Utah County schools honored roughly 100 companies Friday from Utah County for their important partnerships with education.
The Utah Valley Chamber of Commerce held its fifth annual Business and Education Partnership Awards on Friday morning at the Utah Valley Convention Center. The event was part of the chamber’s regular Friday Forum lineup, and was an important time to acknowledge how businesses are “elevating the game” for schools here, explained Cameron Martin, chamber board member.
Utah County school districts and colleges awarded companies of all sizes and from all industries a “Golden Apple” for their work with individual schools and across the districts.
“That’s the message we want to drive home today: no matter the size of your business, there’s a way to get involved,” said Arthur Newell of Bank of Utah and chamber board member. “It’s a very important synergistic relationship.”
Dustin Pyne with Chick-Fil-A received the Business Champion Award from Alpine School District for his service in various places, according to Sam Jarman, superintendent. Pyne partners with local school programs and parent teacher associations on many fundraisers and events.

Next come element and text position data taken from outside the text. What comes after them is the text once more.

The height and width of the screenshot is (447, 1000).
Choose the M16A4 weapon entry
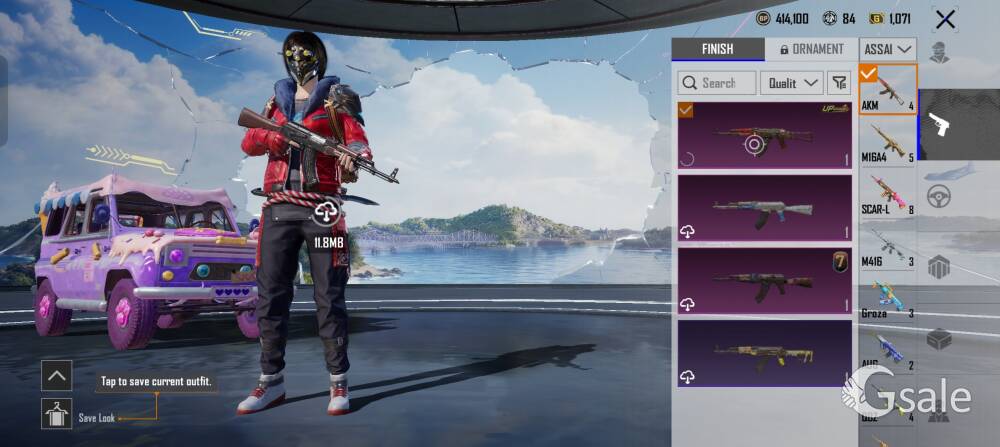point(888,141)
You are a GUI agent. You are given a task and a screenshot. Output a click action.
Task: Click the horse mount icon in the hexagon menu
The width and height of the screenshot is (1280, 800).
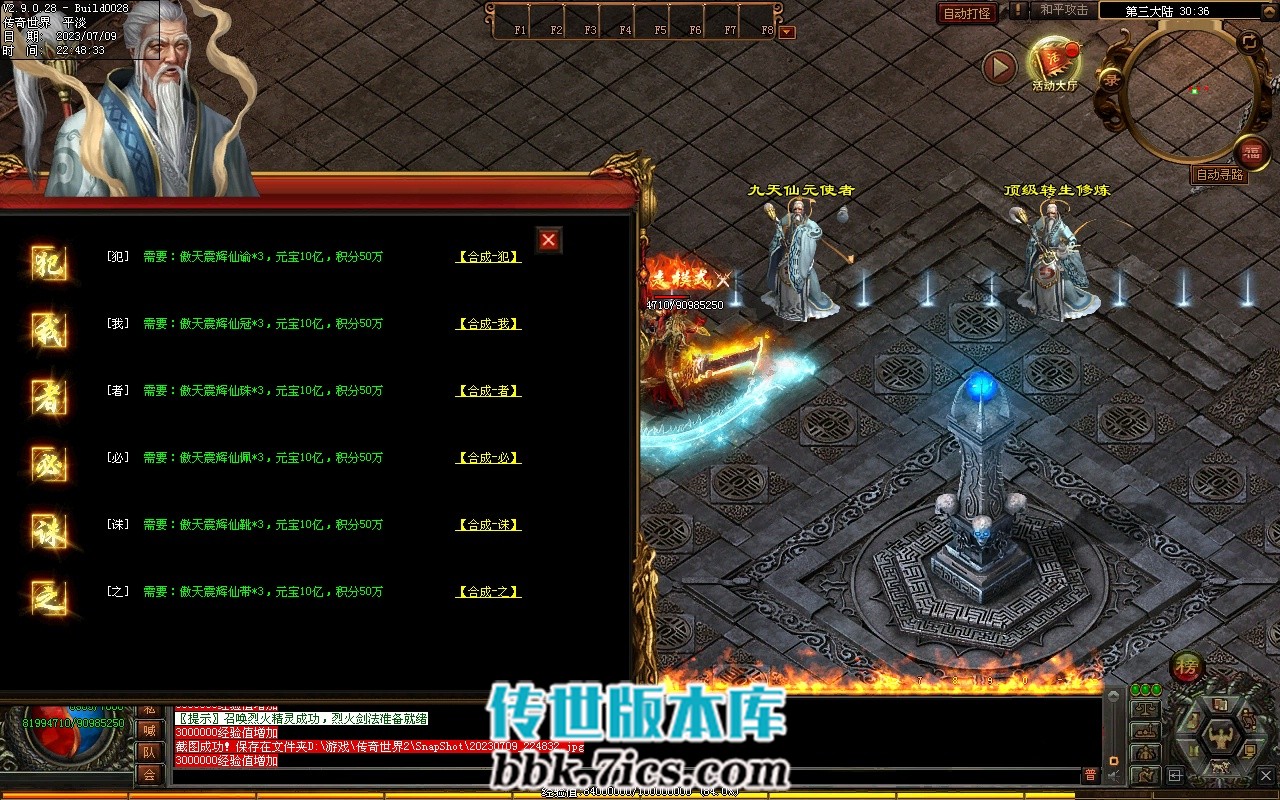[x=1221, y=767]
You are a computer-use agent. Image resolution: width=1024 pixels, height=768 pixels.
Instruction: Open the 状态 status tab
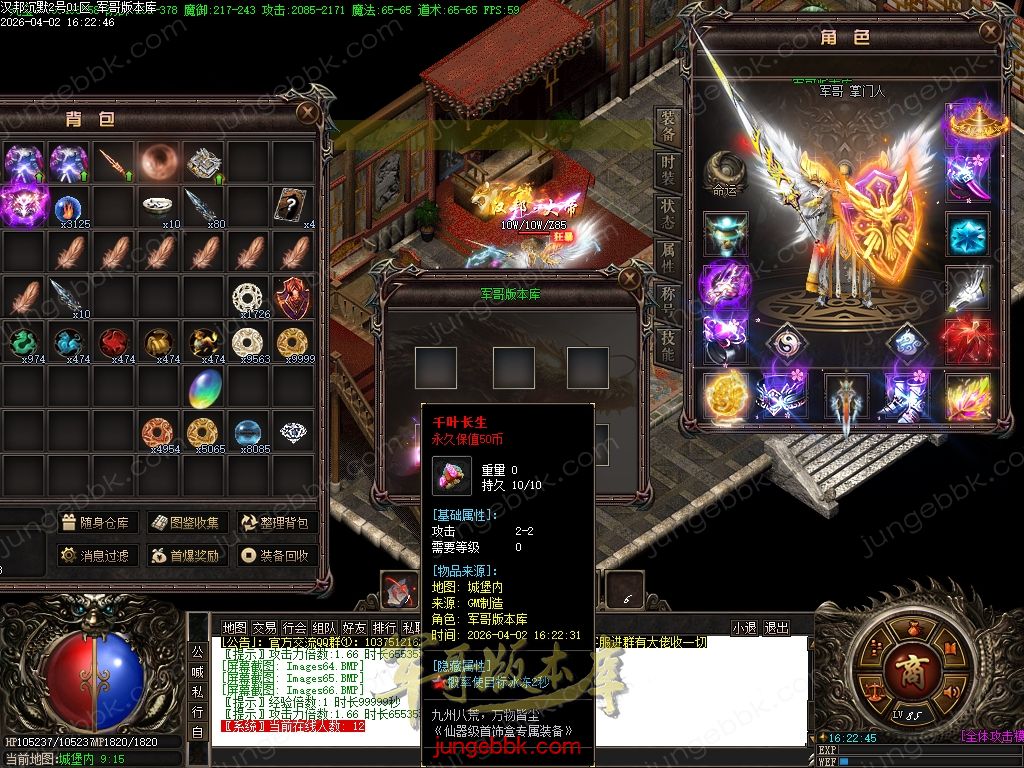(668, 213)
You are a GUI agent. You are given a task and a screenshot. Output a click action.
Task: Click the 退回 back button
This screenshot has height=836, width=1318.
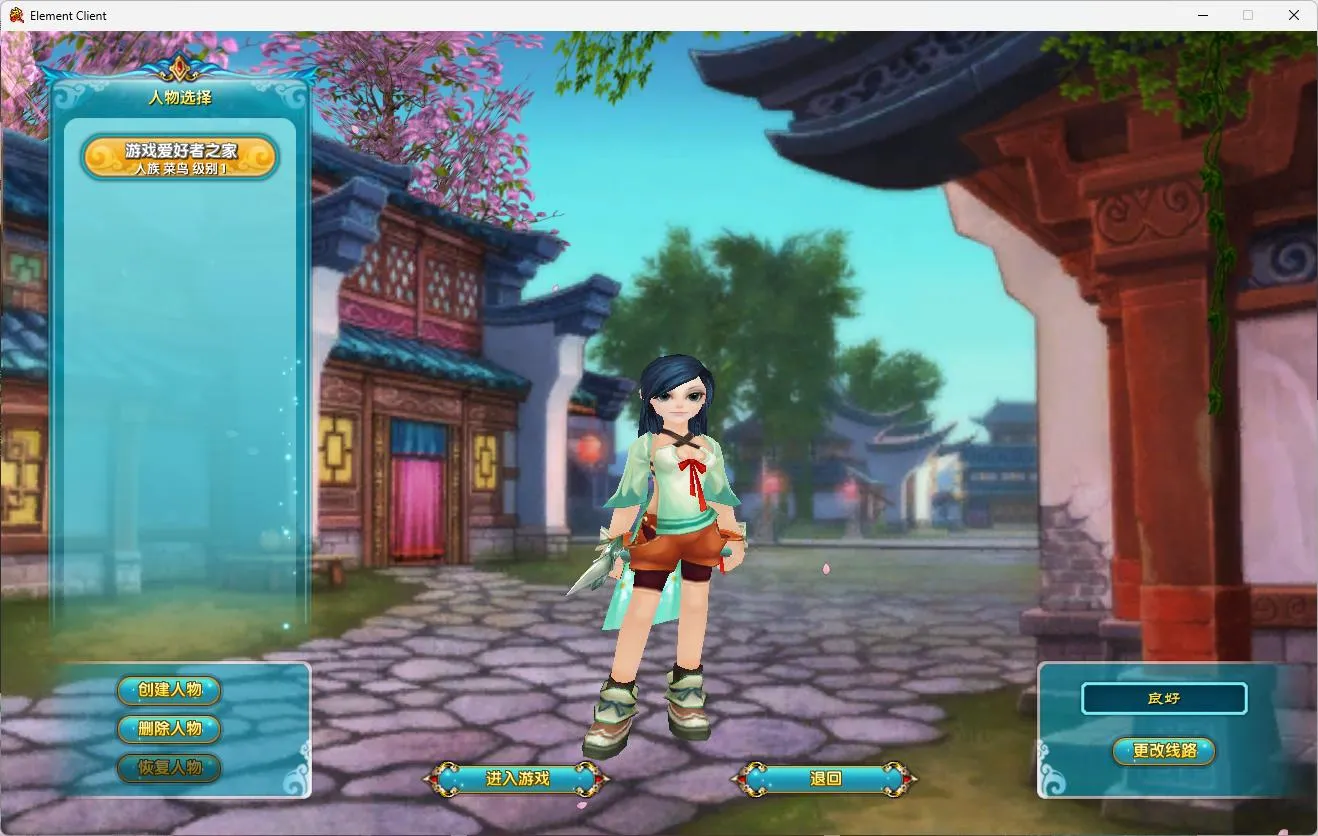point(825,778)
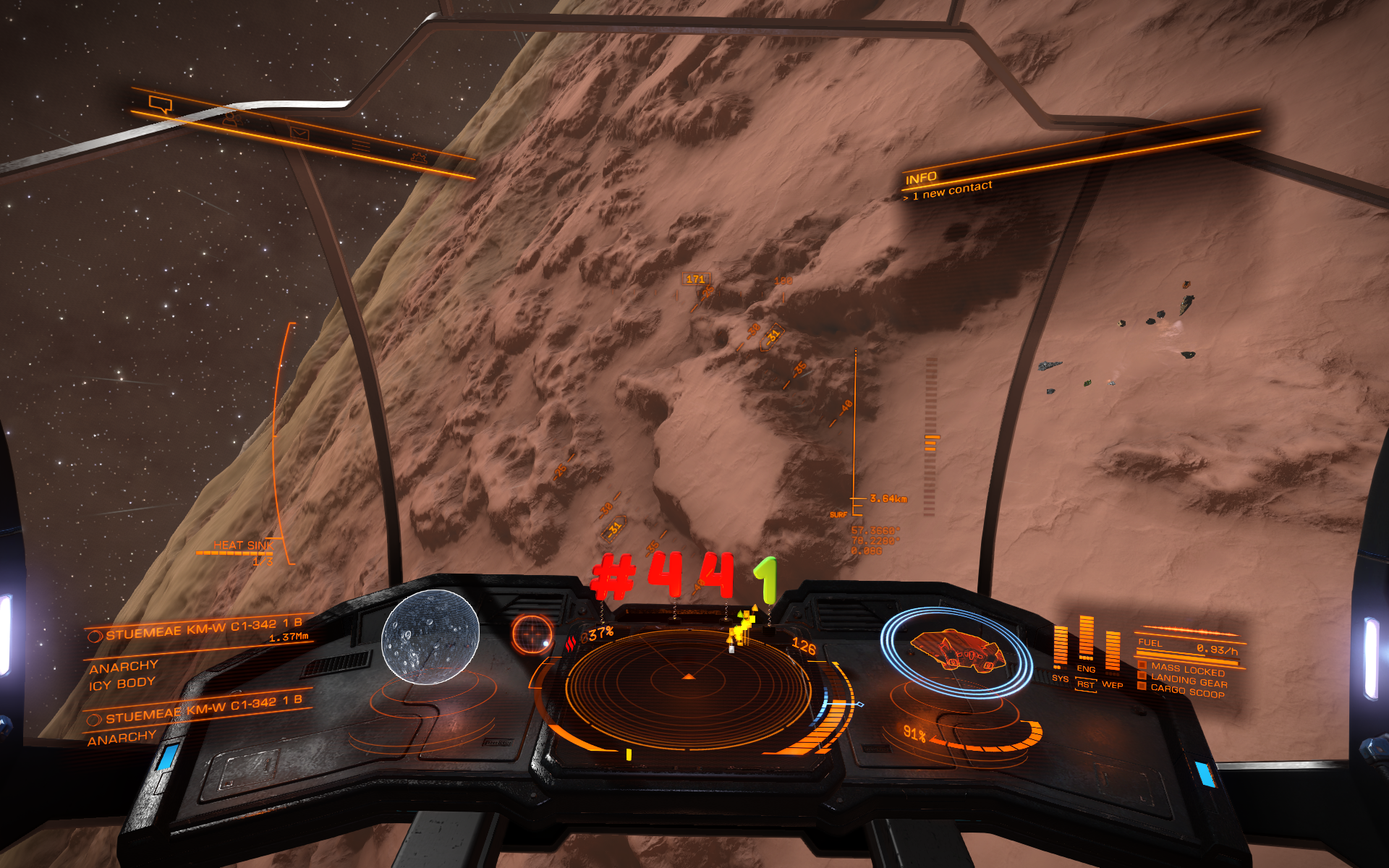The width and height of the screenshot is (1389, 868).
Task: Divert power to ENG
Action: click(1086, 668)
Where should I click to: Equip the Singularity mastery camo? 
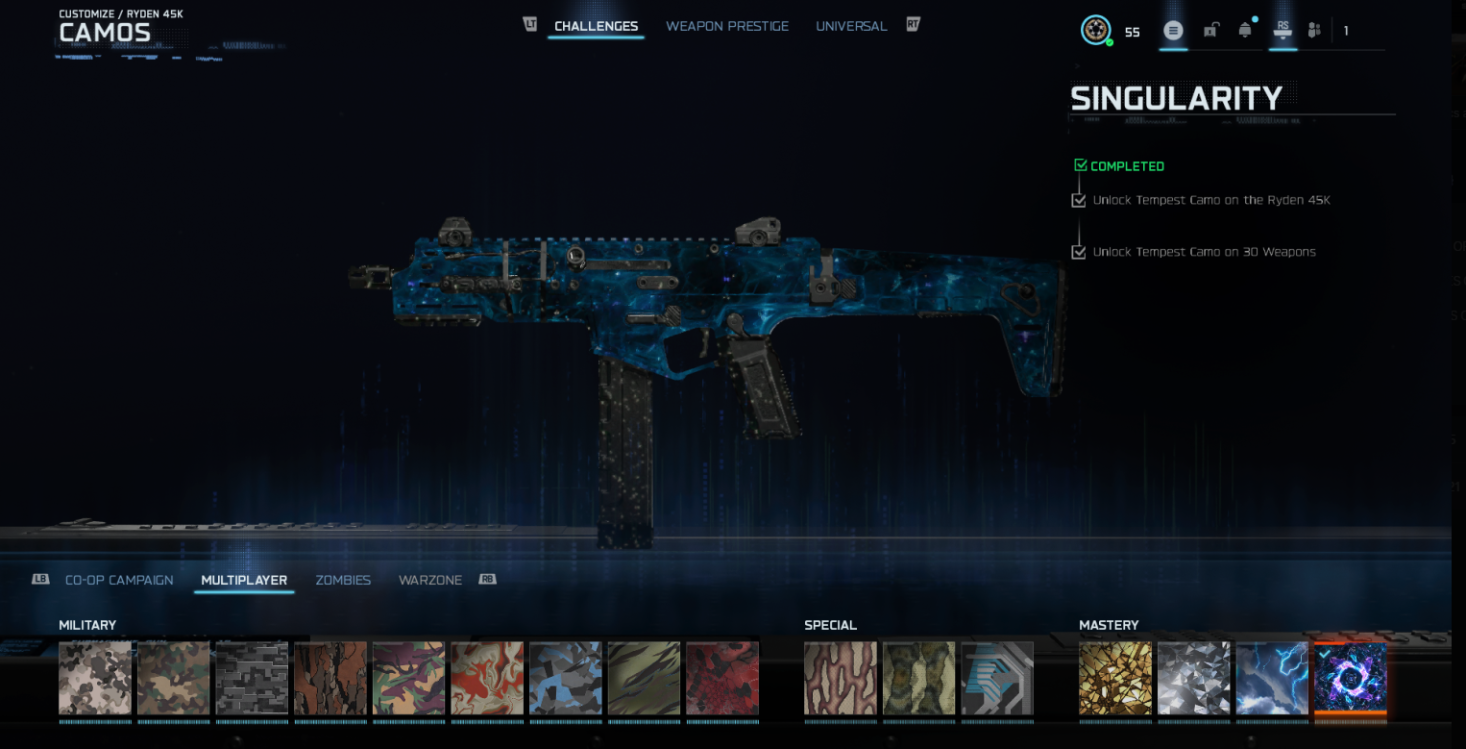pos(1350,678)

“They are here to serve,” Jarman said.
Individual elementary, junior high and high schools in the district also recognized about 60 other businesses — including restaurants, retailers, grocers, medical offices, large corporations and other small companies — for their help.
Provo City School District recognized Josh Floisand of Comcast as their Business Champion. Keith Rittel, Provo superintendent, lauded Floisand and Comcast volunteers for their work at Provo High School during Comcast Cares Day, saying that their efforts strengthened the community of students and staff. Comcast also contributed sizable amounts in funding.
Almost 20 other businesses earned individual awards from schools within the district.
Lana Hiskey, Nebo School District community relations, honored Doug and Carol Ford of Mountain Country Foods as the district’s 2018 Business Champion. In addition to recently donating a large amount to help the schools with school safety measures, Hiskey said the Fords help in many other ways.
“They give their time, talents and treasure,” Hiskey said, adding that Carol Ford has actually served as a volunteer in local schools for 34 years.
Almost 40 local businesses received individual school awards from Nebo schools as well.
Many businesses earned awards from multiple schools across districts. Infinity Learning was the only institution to be honored by schools within all three districts. Newell explained that all the businesses recognized have contributed money, contributions in kind and time in the classrooms over the past year.
For higher education institutions, the partnerships also revolved around monetary contributions, but even more importantly, scholarships, intern opportunities, job shadowing and employment.
Mountainland Technical College honored Scott Weaver with Norco Inc. for their partnership with the school’s welding program. Utah Valley University praised Scott Barlow of Revere Health for their partnership with the UVU College of Health and Public Service. Brigham Young University honored Alex Balinski of Lifey for providing internships for more than 100 students since 2014.